中国プラントベースミートを購入して試食してみた

――香港植物代替肉会社VS伝統素食企業の新製品

豚のインフルエンザが爆発して以来、豚肉の値段が通常価格の2倍以上に上がり、「1キロ100元以上の豚肉なんてとんでもない話だよ」と耳にタコができるくらい、毎日母の文句を聞いてきた。
それを機に、ベジタリアンではない私もプラントベースの肉を試してみたく思ったのである。

人工肉の話題が出てから、昔の大手素食企業を含め、中国市場ではSTARFIELD、珍肉など複数のスタートアップ企業の植物代替肉製品が世に出てきた。
本当に肉の代わりになるのだろうか、と思いながらネットで注文してみた。すぐ手に入るものは香港の人気代替肉企業Green CommonのOmniporkと素食大手の斉善食品の新製品の二つだ。

価格からみると、どれも値上がりした豚肉より高い。 230グラムのOmniporkは32元で、送料もプラス20元かかってしまう。斉善食品の方は240gで66元とOmniporkの倍ぐらいする上に、送料無料と書枯れていたが、支払いの時にいきなり18元追加され、店員に確認したところ、冷凍食品は送料別との回答があり、試しに買うなら納得できますが、日常で買うものとしては高いと感じてしまう。ちなみに似たような豚ひき肉の値段はネットでは100g6.6元で売られていた。

人気度からみると、本物の豚肉より健康で、ダイエットする人にはやさしい植物代替肉であるとアピールしているOmniporkは香港のレストランで人気を博して、昨年の11月25日にアリババECサイトのTMALLでも販売し始めた。

斉善食品は20年以上の素食食材生産経験を持っており、多様な植物タンパク質があり、プラントベースの肉を作り初めた頃も中国国内で注目されていた。

外見から見るとOmniporkの色とねばねばした感じはひき肉に近くて、お米やシイタケも入っていて、ごま油で調味した生肉のにおいがした。

ハンバーグを作るため、少し調味料を入れて焼いてみる事にした。材料にジャガイモのでんぷんが含まれているため、肉を焼くと外側に薄い衣のようなものが出来て、肉汁がちゃんと閉じ込められていた。

斉善食品の代替牛肉製品はダイズから作られ、見た目の色から繊維感があり、本物との違いは見てすぐ分かる。
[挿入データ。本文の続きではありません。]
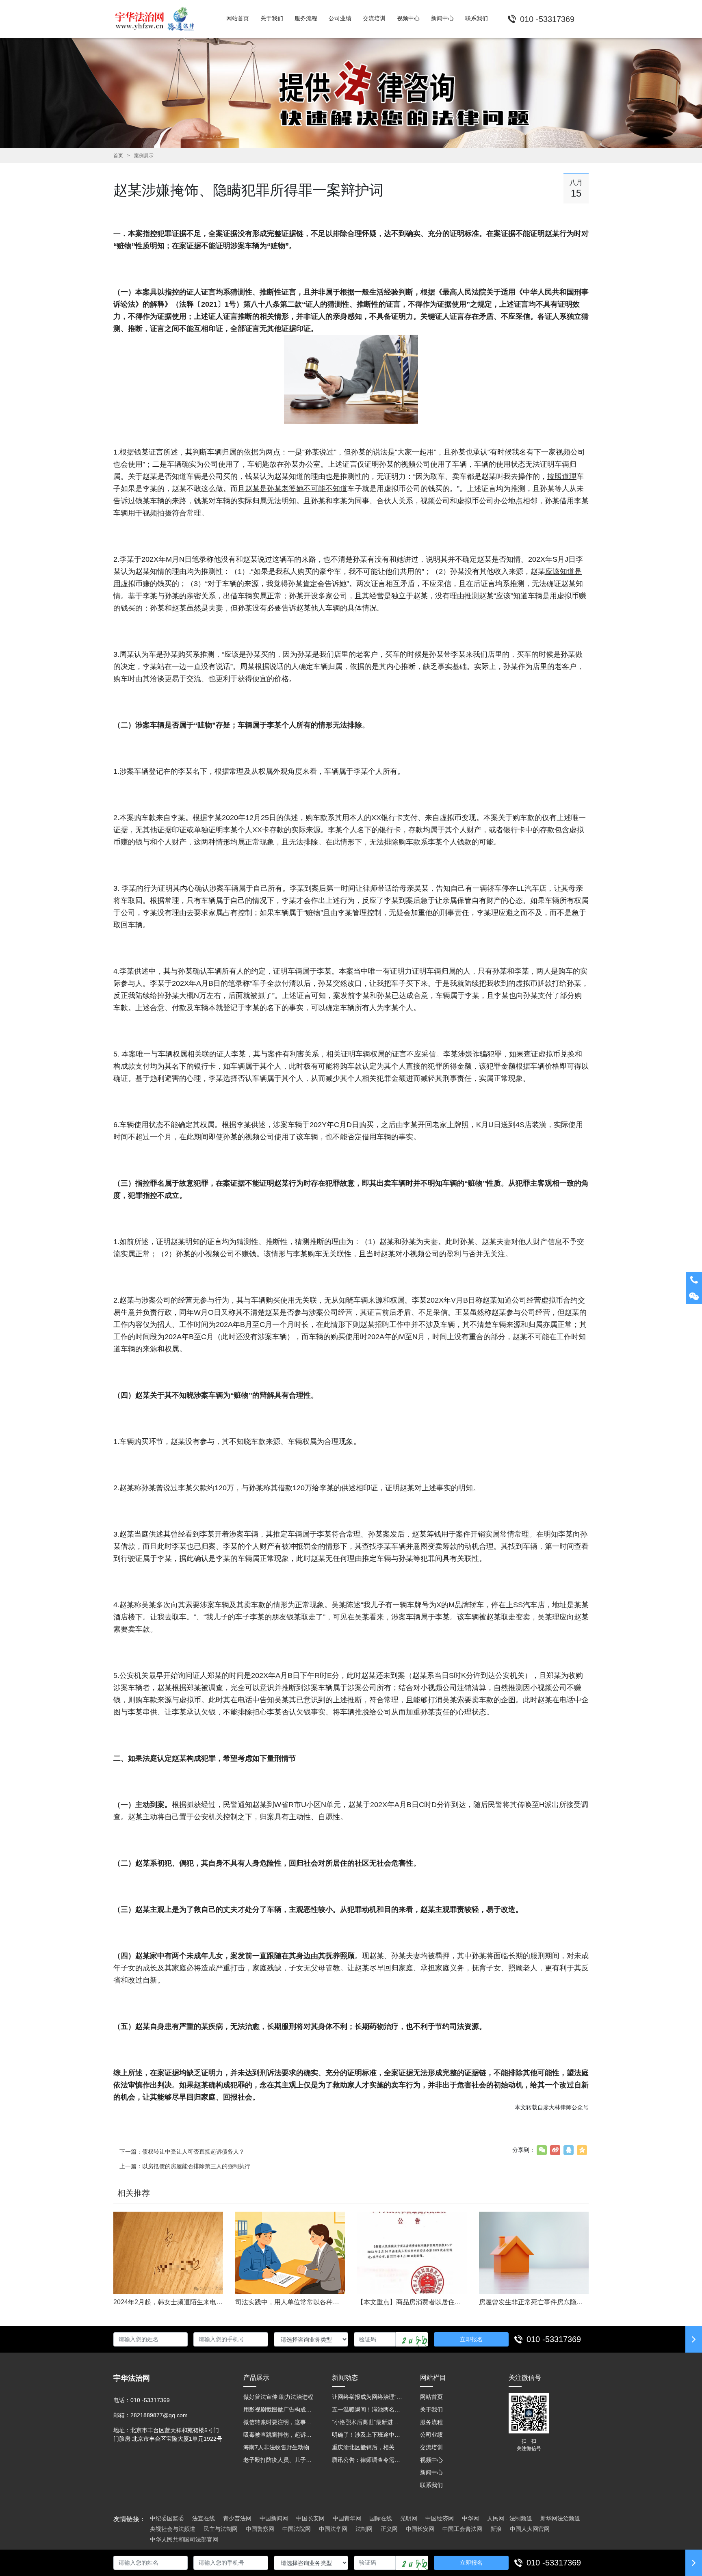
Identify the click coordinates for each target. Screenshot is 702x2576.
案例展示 (144, 155)
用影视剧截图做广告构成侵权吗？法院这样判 (279, 2409)
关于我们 (431, 2409)
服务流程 (431, 2422)
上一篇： (184, 2166)
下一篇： (182, 2151)
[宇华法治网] (158, 19)
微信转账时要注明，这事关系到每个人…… (279, 2422)
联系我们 (431, 2485)
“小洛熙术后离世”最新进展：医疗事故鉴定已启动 (368, 2422)
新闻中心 (431, 2472)
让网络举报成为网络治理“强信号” (368, 2397)
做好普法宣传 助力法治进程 (278, 2397)
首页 (118, 155)
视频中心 (431, 2460)
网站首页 (431, 2397)
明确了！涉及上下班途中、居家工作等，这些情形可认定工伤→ (368, 2434)
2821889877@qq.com (159, 2415)
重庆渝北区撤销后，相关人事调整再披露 (368, 2447)
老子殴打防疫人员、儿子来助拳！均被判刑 (279, 2460)
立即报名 (471, 2339)
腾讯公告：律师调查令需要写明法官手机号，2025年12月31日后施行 (368, 2460)
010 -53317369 (553, 2339)
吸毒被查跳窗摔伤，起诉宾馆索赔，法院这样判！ (279, 2434)
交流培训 (431, 2447)
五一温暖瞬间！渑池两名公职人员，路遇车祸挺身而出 (368, 2409)
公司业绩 (431, 2434)
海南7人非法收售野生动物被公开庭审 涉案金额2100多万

豆のにおいが強く、ガソリンか工業オイルのようなにおいを感じる。

加熱中に両方ともお肉のにおいがしなかったが、食べてみるとOmniporkの歯ごたえが良くて、もっと調味料を入れると、後味に残る焦げた豆のようなにおいは薄くなり、まだまだ美味しいとは言えないが、人工肉というものを知らない家族に食べさせても気づかないくらい普通に食べていました。

上は斉善食品、下はomnipork

斉善食品の代替牛肉は加熱すればするほど工業オイルのようなにおいが強く、食べた後も長い時間、苦い豆の味が口に残り、もう一口を食べることに断念してしまった。

植物で作られるフェイクミートというと、歴史の長い中国の素食を思い起こすため、一体何がイノベーションなのか疑問を持ってしまう人は少なくない。私も実際に買って食べてみると、その辺りのことがようやく分かるようになった。
簡単に豆や野菜などを組み合わせたものではなく、技術的な障壁があり、素食から植物代替肉まで、さらに、味だけでも本当のお肉の代わりになるまでは、まだ長い道を歩く必要があり、将来への期待を抱える価値もあるだろう。